Cell chemosensitivity to cytotoxic drugs has been attributed to their ability to trigger apoptosis. The emergence of resistance in drug-exposed cells is often characterized by the appearance of drug efflux mechanisms including P-gp transport. Nevertheless, mdr1 expression may coexist with other resistance features, in particular those interfering with apoptotic signaling pathways. Leukemic cell lines cultured in a progressively toxic environment were analyzed for Fas and P-gp expression by immunostaining and flow cytometry. Their mdr1 mRNA expression level was determined by reverse transcriptase-polymerase chain reaction (RT-PCR), and their apoptotic response was microscopically evaluated. Activation of the Fas pathway was obtained by cross-linking the Fas receptor with the 7C11 anti-Fas agonist.
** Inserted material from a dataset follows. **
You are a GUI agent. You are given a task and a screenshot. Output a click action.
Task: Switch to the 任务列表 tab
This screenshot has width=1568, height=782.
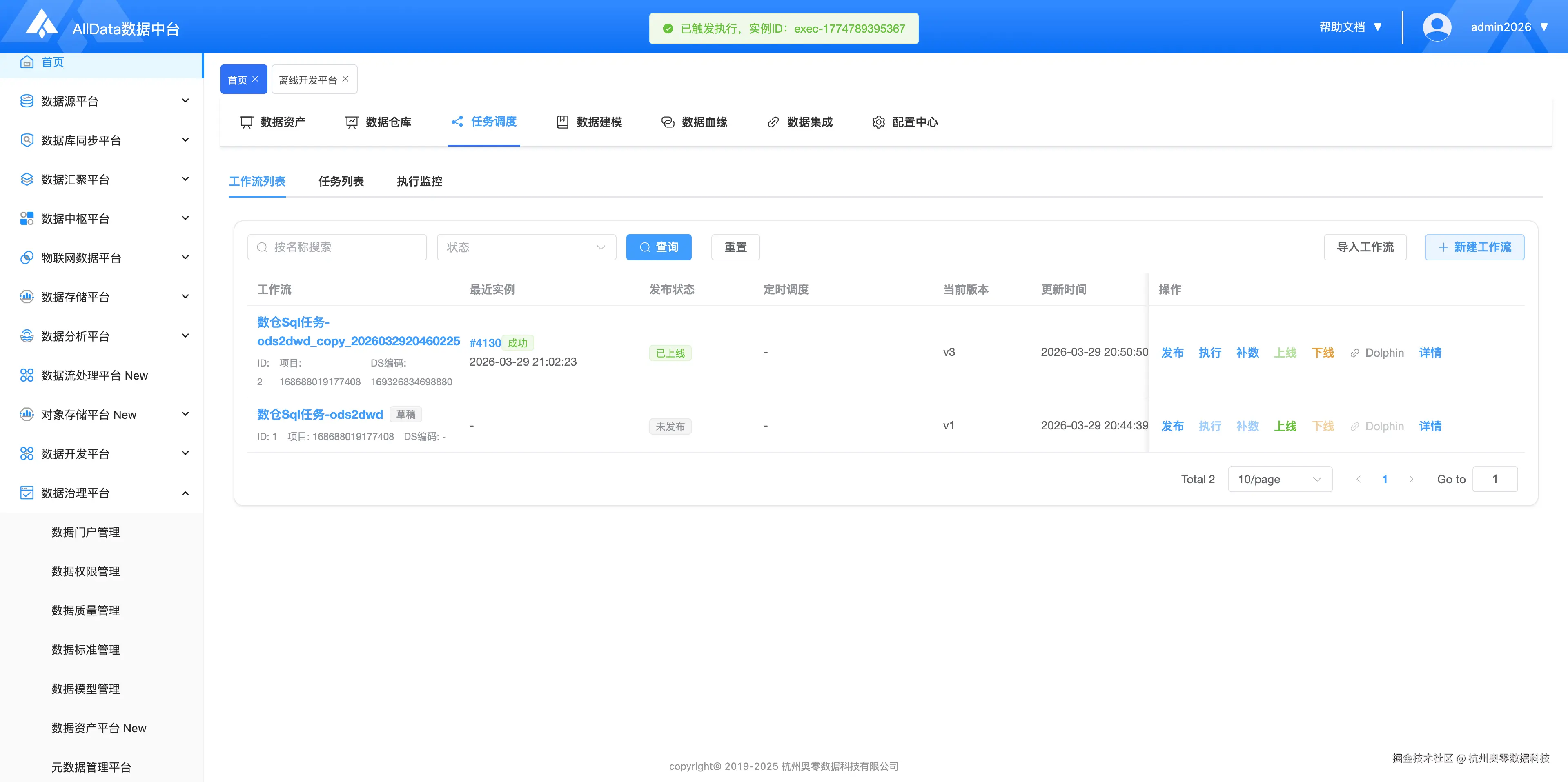(341, 181)
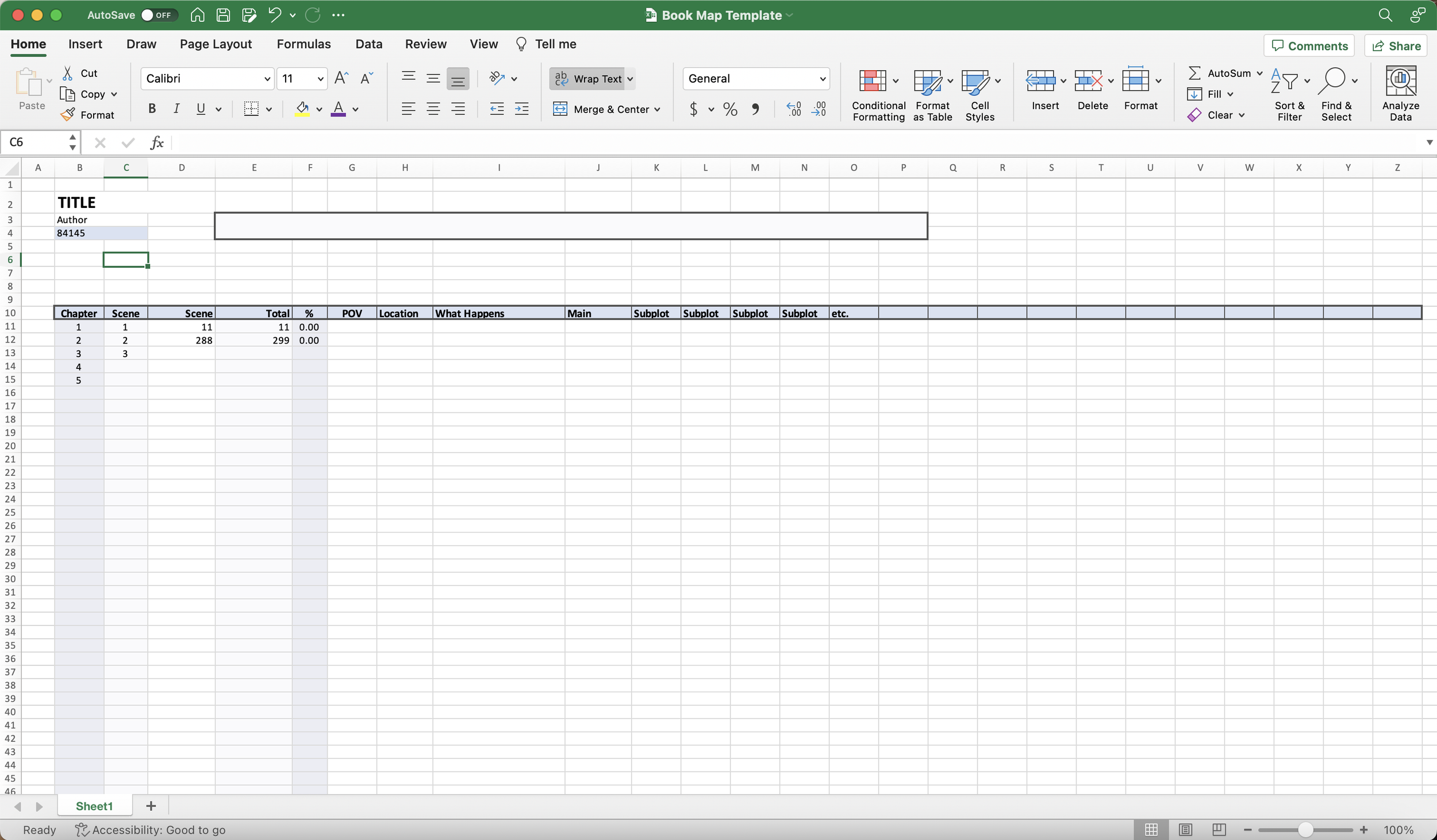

We demonstrate a dose-dependent Fas overexpression after short-term (18 h) incubation with daunorubicin. The subsequent sensitization to Fas activators led to a significant increase in the apoptotic response induced by 7C11. After long-term exposure to daunorubicin and acquisition of drug resistance, expression of P-gp was accompanied by a decrease in the number of Fas sites at the cell surface with a correlated desensitization to Fas-induced apoptosis. Additional alterations in the Fas signaling pathway can also be hypothesized in the most resistant Jurkat cell line. The induction of Fas expression could be one of the mechanisms of action of chemotoxic drugs and thus might enhance the cell susceptibility to Fas-mediated apoptosis. On the contrary, the emergence of the multidrug resistance phenotype is associated with a down-regulation of Fas expression and possible defects in the Fas signaling pathway.